Сама склонилась к духовке. Украдкой вытерла слёзы. Достала противень и нарезала запеканку крупными кусками. Руки подрагивали, как у припадочной, когда я взяла лопатку. Некстати почувствовала запах табака. Показалось, но он был такой явный…
Лопатка полетела в раковину. Так и не положив запеканку, я всхлипнула. Накрыла рот рукой и зарыдала.
— Вероничка, — Платон подлетел ко мне. – Вероничка… Я… Я больше не буду пачкаться. Ты поэтому?
Он что-то лепетал, обнимал меня за ноги, смотрел в глаза. А я мотала головой и рыдала. Уеду отсюда! Увезу! И его увезу и свою малявку! Или… Или ещё что-нибудь придумаю. Обязательно.
— Я… Я обожглась просто. Видишь? – показала руку. – Вот. Просто обожглась.
Брат ничего не видел. Не мог видеть. Но аккуратно обхватил мои пальцы, потянул меня вниз, а, когда я присела, подул на ладонь. Надул щёки и старательно подул снова.
— Так тоже болит?
— Нет, — дрожащим голосом. – Так… Так уже не … не болит.
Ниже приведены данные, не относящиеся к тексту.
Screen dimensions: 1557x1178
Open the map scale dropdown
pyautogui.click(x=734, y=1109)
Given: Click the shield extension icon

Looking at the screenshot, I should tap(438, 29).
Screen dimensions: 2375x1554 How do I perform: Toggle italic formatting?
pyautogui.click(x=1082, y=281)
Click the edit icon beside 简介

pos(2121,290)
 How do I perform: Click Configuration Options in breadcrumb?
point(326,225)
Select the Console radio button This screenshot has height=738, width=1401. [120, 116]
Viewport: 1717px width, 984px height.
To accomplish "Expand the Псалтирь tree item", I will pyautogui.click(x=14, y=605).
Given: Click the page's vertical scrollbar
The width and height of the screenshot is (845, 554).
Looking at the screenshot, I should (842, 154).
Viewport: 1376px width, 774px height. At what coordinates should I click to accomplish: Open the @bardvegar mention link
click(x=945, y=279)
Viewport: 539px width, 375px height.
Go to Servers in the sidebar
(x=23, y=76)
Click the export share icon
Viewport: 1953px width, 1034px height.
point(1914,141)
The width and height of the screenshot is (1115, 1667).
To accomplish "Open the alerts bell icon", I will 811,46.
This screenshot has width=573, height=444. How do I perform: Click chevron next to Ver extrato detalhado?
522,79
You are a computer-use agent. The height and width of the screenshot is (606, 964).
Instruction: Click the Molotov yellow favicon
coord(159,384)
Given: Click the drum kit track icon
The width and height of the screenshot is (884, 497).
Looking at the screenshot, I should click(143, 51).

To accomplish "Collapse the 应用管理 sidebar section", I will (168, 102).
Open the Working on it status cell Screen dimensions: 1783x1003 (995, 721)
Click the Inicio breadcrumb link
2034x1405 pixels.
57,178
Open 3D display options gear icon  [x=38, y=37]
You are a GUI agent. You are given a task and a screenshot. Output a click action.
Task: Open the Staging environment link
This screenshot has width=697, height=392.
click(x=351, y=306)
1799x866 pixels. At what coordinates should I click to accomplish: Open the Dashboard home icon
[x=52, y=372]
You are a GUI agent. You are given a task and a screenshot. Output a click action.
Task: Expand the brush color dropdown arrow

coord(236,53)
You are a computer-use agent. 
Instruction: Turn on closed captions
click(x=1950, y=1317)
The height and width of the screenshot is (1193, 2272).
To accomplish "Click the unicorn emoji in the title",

Почти не болит.
Как бы было просто, если бы он мог подуть на моё разбитое сердце, на растерзанную душу. Если бы только я могла почувствовать его мягкое, пахнущее апельсиновой карамелью дыхание, а не холодный ветер, размётывающий пыль и пепел внутри меня.
— Спасибо, не знаю, что бы делала, если бы не ты, — вытерла слёзы. Они всё равно продолжали течь, как вода из прохудившегося корыта. Но я поднялась. Подтолкнула брата к столу и щедро полила запеканку сгущёнкой. Надеялась, что это отвлечёт его.
Платон и правда принялся за еду, только напоследок спросил ещё пару раз, не болит ли у меня рука. Ответив, что нет, я не солгала. Ведь рука у меня не болела, а про сердце… Про сердце знать ему было не обязательно, как и про душу. С этим поделать было уже ничего нельзя. Зато… Глянув на с аппетитом уминающего запеканку брата, я уже знала, что делать.